Memorable moments included the inclusion of a new number by Papa J and pals tentatively titled “Gotta Move On”. It’s an original song with classic blues elements. Also included was their cover of Big Joe Turner’s 1955 jump blues-style tune "Flip, Flop and Fly" and their version of T-Bone Walker’s “Stormy Monday” once made famous by B.B. King.

Romeo Maxx led another group in a cover of Stevie Ray Vaughan’s “Pride And Joy”, and there were more noteworthy numbers as random artists were called to replace those who had already performed including a blues shuffle version of Carl Perkins’ 1956 tune “Matchbox” and a The Steve Miller Band’s “Rock ‘N Me” as a blues rock bit in “B” led by Ryan George (lead vocals and guitar). Chase Walker (guitar) and Matt Fyke (drums) of The Chase Walker Band also appeared onstage.

It remains impressive to see random groupings of musicians—individuals who often appear quite different from one another-- almost immediately musically merge together in a generally cohesive and entertaining unit. They almost always seem capable of rolling with the punches of playing live and are always willing to share the spotlight so that everyone can show the audience what he (or she) has got.

It’s not about individual egos. It’s about sharing the limelight. It’s about sharing a genuine love of the blues.

The event’s participating performers also included: Ray Moreno (drums), multi-instrumentalist and singer René Mente (guitar, bass, drums and vocals), Mike Dotson (guitar), Mr. Blues (harp), Andrew (harmonica and vocals), J. Hawk (guitar), John P. (bass), Don (vocals), Nick (drums), Mike C. (guitar and vocals), Buck (guitar), Scott (bass), Don H. (harp), Harry Rattleman (bass), John Iozzi (guitar), Eric Castillo (drums), Maile Anela Alday (vocals) and Sandro Eristavi (guitar).

Papa J would once again take the stage for the final set singing such selections as Roy Hawkins and Rick Darnell’s 1952 slow minor-key blues bit “The Thrill Is Gone” and one of your rascally writer’s favorites “Laundromat”. (Yeah, there’s a reason why this rascally writer doesn’t own a washer and a dryer.) He also reminded everyone that "the blues is America’s only original art form”.

He would also add that “the blues is about telling a story”. He further stated: “I was born a long time ago but I wasn’t born in the (19)30s. So my story’s gonna be a little different.” Having been raised just outside of Chicago, Illinois it was quite apropos that Papa J and the boys in blues closed things out with Robert Johnson’s classic twelve –bar blues tune “Sweet Home Chicago”.

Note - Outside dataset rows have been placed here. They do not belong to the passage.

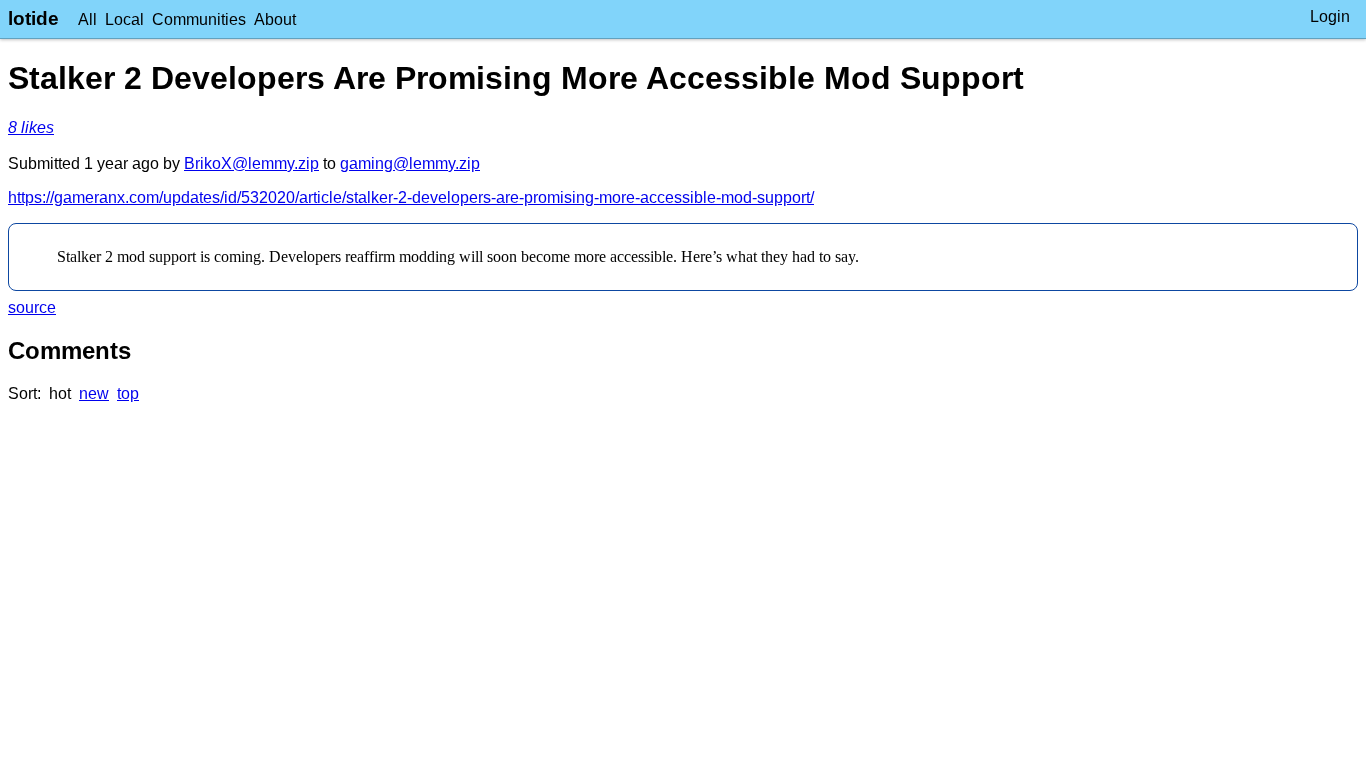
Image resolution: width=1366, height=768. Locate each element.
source (32, 307)
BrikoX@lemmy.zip (251, 163)
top (128, 393)
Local (124, 19)
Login (1330, 16)
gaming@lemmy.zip (410, 163)
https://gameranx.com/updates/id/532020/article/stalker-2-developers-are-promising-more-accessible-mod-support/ (411, 197)
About (275, 19)
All (87, 19)
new (94, 393)
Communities (199, 19)
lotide (33, 18)
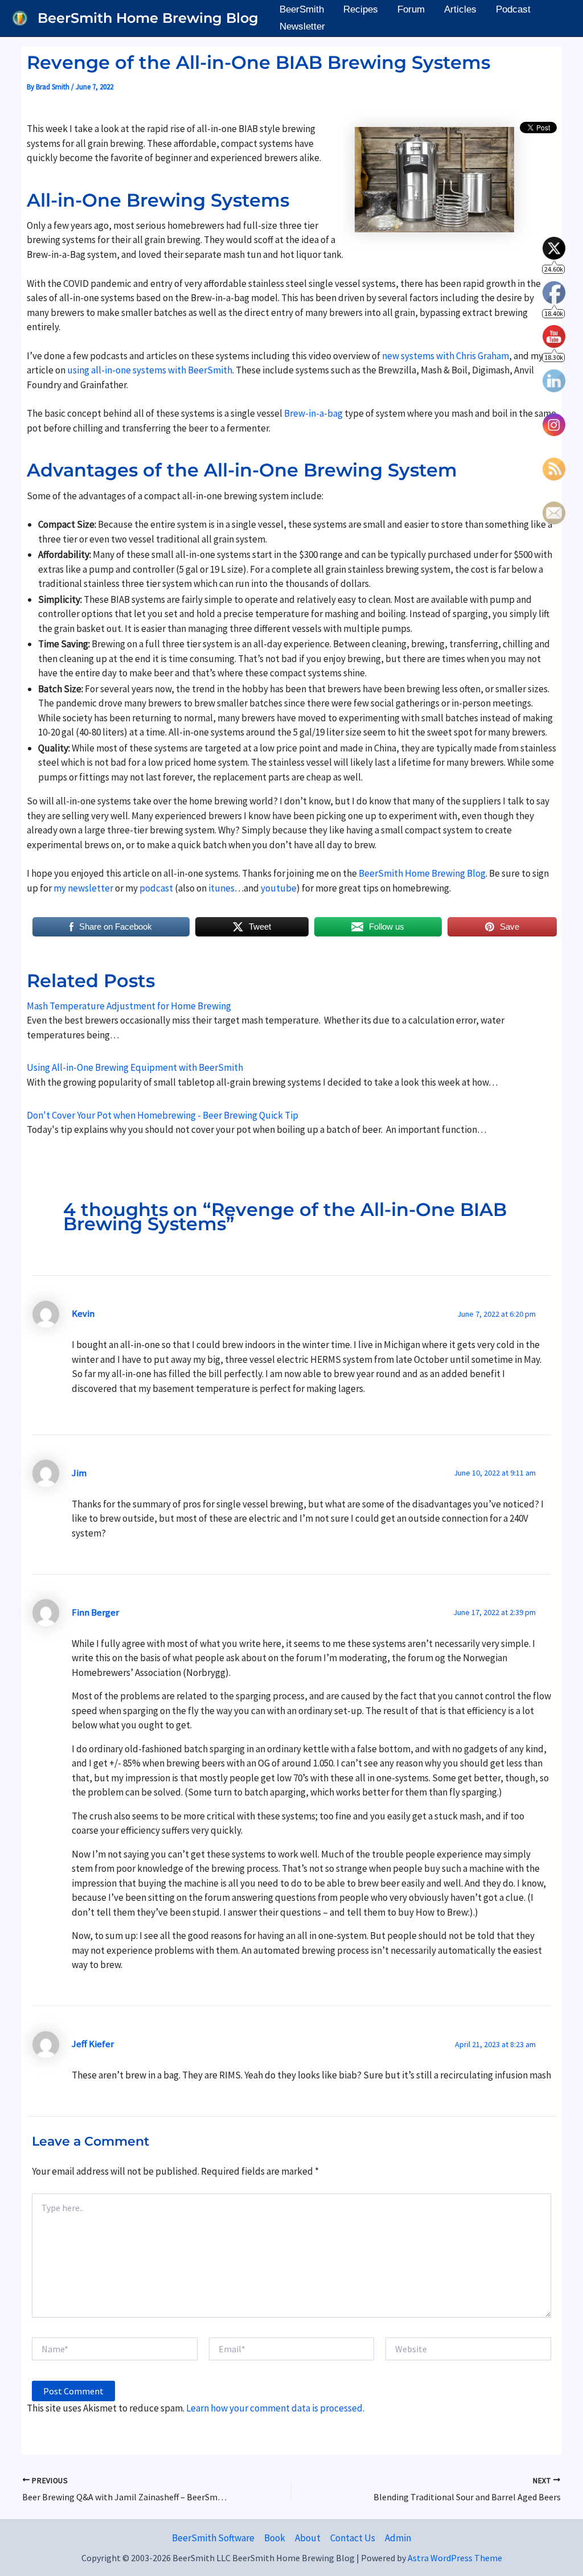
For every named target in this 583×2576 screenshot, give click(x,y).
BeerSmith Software (213, 2538)
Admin (398, 2538)
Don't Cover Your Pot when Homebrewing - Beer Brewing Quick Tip (162, 1115)
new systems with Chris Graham (445, 356)
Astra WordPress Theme (455, 2557)
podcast (157, 888)
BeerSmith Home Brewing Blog (148, 18)
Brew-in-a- (305, 413)
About (308, 2538)
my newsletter (83, 888)
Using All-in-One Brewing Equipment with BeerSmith (135, 1067)
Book (274, 2538)
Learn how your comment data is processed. (275, 2408)
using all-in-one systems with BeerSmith (149, 370)
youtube (279, 888)
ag (338, 413)
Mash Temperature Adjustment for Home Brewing (129, 1006)
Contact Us (352, 2538)
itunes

Indeed, a song so close to his home worked well here since the Orange County Blues Society’s Blues Jams always have a relaxed, friendly atmosphere to them. As Sparks observed: “It’s like a big family get-together”. (As always, mention must also be made of the service provided by willing waitress Lissa and the Main Street staff.)
The Orange County Blues Society Blues Jam: spontaneous, cool blues, strong drinks, hot food and servers to match. What more could you want?

My name is Phoenix and . . . that's the bottom line.